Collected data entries
'''
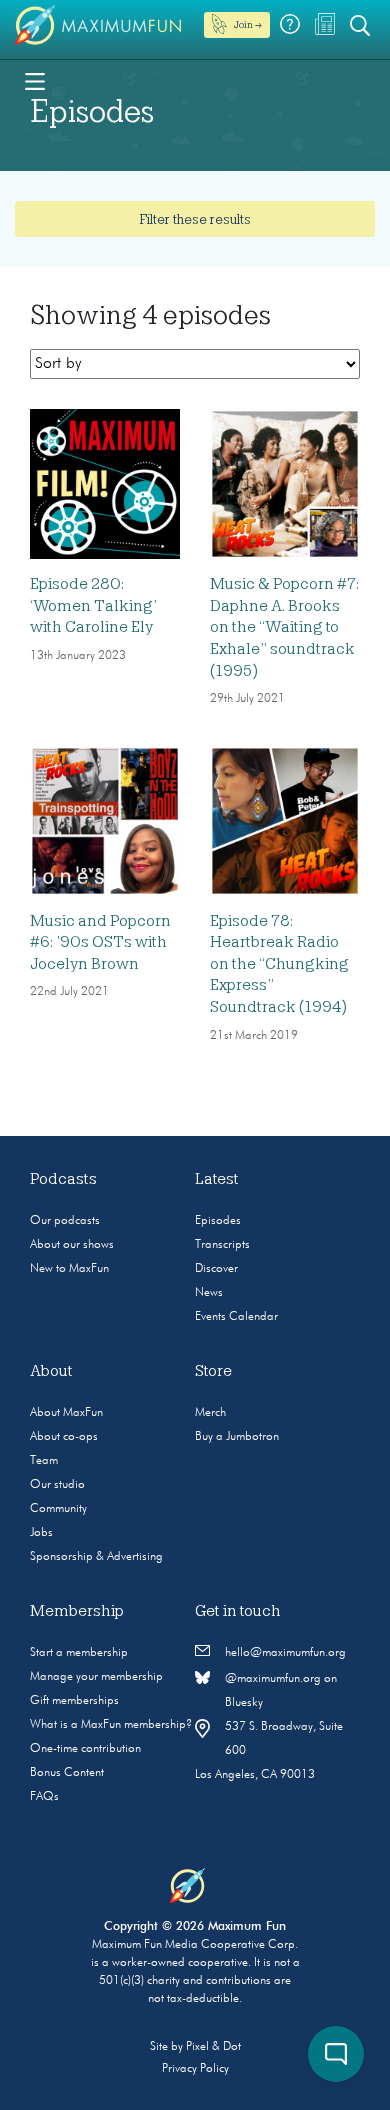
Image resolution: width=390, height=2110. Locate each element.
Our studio (57, 1485)
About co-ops (64, 1437)
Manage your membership (96, 1677)
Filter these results (195, 219)
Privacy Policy (195, 2069)
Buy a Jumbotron (237, 1437)
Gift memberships (74, 1701)
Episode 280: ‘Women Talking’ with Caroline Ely (93, 605)
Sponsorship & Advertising (96, 1557)
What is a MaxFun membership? (111, 1725)
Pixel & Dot (213, 2047)
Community (58, 1509)
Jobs (41, 1533)
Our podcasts (65, 1221)
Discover (216, 1269)
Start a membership (79, 1653)
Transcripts (222, 1245)
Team (44, 1461)
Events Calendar (236, 1317)
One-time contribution (85, 1749)
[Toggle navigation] (35, 80)
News (209, 1293)
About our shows (72, 1245)
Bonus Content (67, 1773)
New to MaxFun (69, 1269)
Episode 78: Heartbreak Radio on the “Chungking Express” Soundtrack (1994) (279, 964)
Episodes (218, 1221)
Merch (210, 1413)
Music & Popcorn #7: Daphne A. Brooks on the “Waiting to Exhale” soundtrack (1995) (284, 627)
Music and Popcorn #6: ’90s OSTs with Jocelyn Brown (100, 942)
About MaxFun (66, 1413)
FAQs (44, 1797)
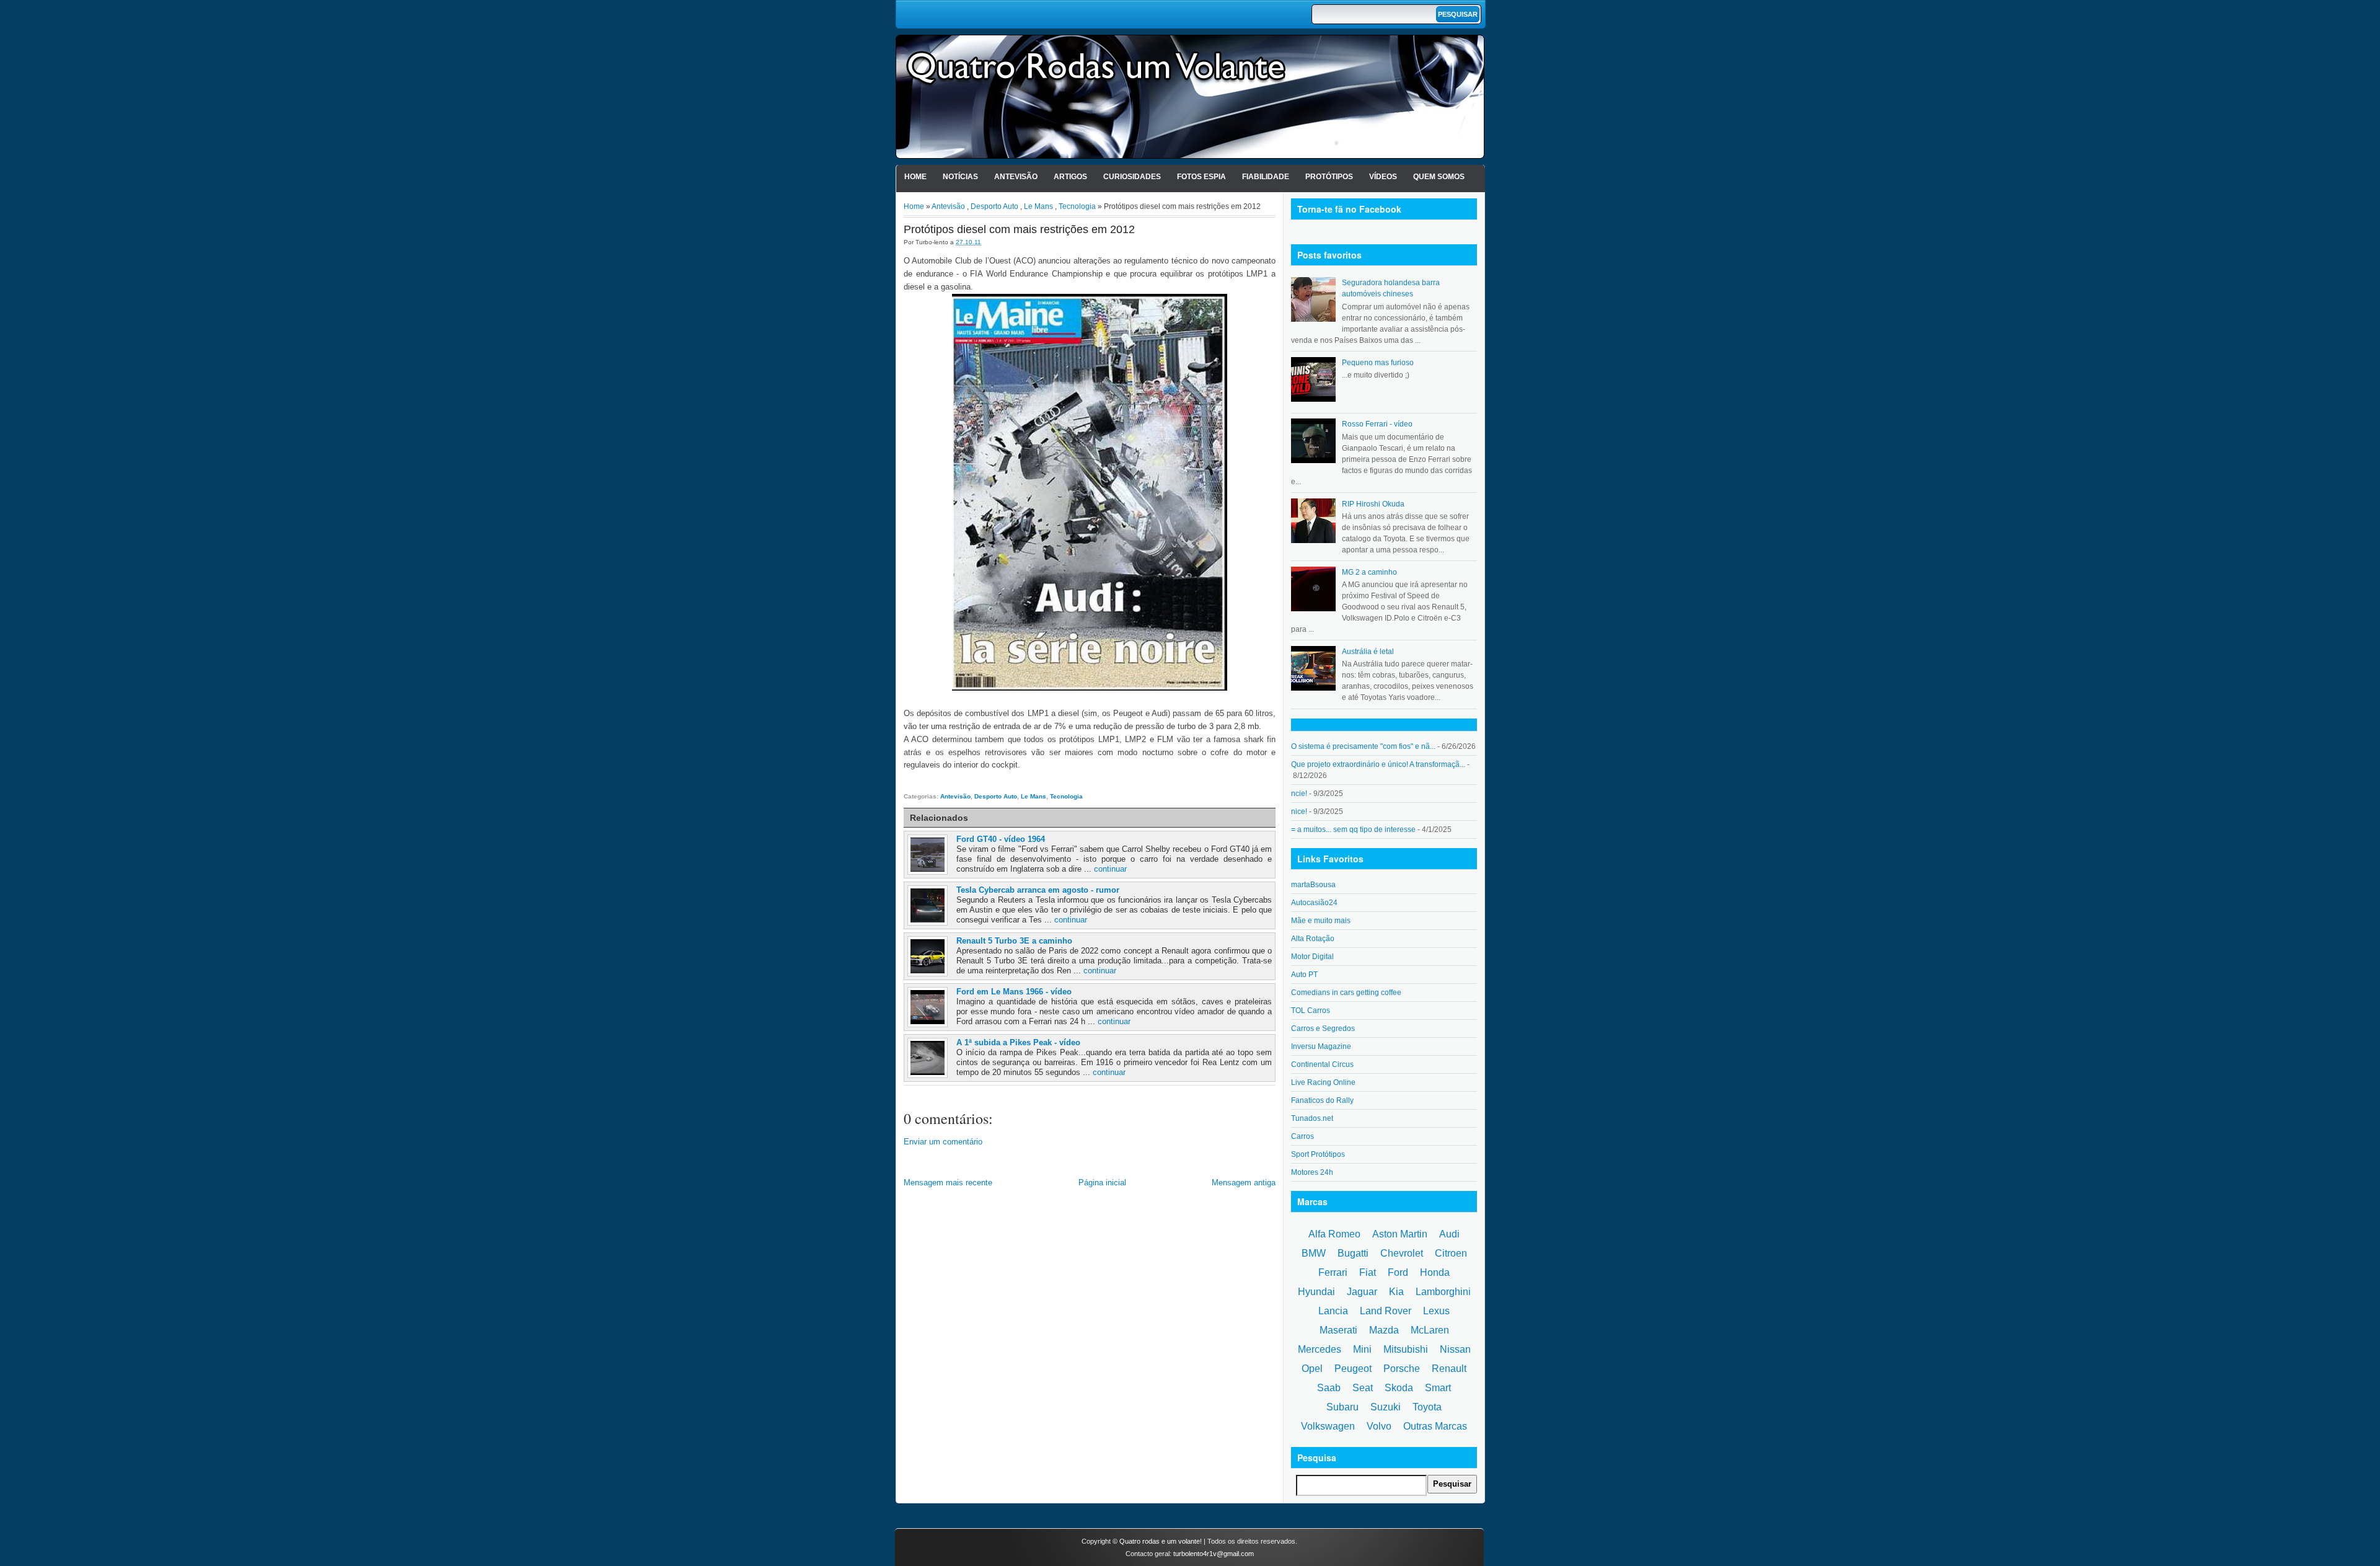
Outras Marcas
'''
EXERCISE BRIEF — Print each entry precisely as written; the pictures stay out.

RESULT OF THE TASK —
Image resolution: width=390, height=2110. Locate each element.
Our studio (57, 1485)
About co-ops (64, 1437)
Manage your membership (96, 1677)
Filter these results (195, 219)
Privacy Policy (195, 2069)
Buy a Jumbotron (237, 1437)
Gift memberships (74, 1701)
Episode 280: ‘Women Talking’ with Caroline Ely (93, 605)
Sponsorship & Advertising (96, 1557)
What is a MaxFun membership? (111, 1725)
Pixel & Dot (213, 2047)
Community (58, 1509)
Jobs (41, 1533)
Our podcasts (65, 1221)
Discover (216, 1269)
Start a membership (79, 1653)
Transcripts (222, 1245)
Team (44, 1461)
Events Calendar (236, 1317)
One-time contribution (85, 1749)
[Toggle navigation] (35, 80)
News (209, 1293)
About our shows (72, 1245)
Bonus Content (67, 1773)
New to MaxFun (69, 1269)
Episode 78: Heartbreak Radio on the “Chungking Express” Soundtrack (1994) (279, 964)
Episodes (218, 1221)
Merch (210, 1413)
Music & Popcorn #7: Daphne A. Brooks on the “Waiting to Exhale” soundtrack (1995) (284, 627)
Music and Popcorn #6: ’90s OSTs with Jocelyn Brown (100, 942)
About MaxFun (66, 1413)
FAQs (44, 1797)
Outras Marcas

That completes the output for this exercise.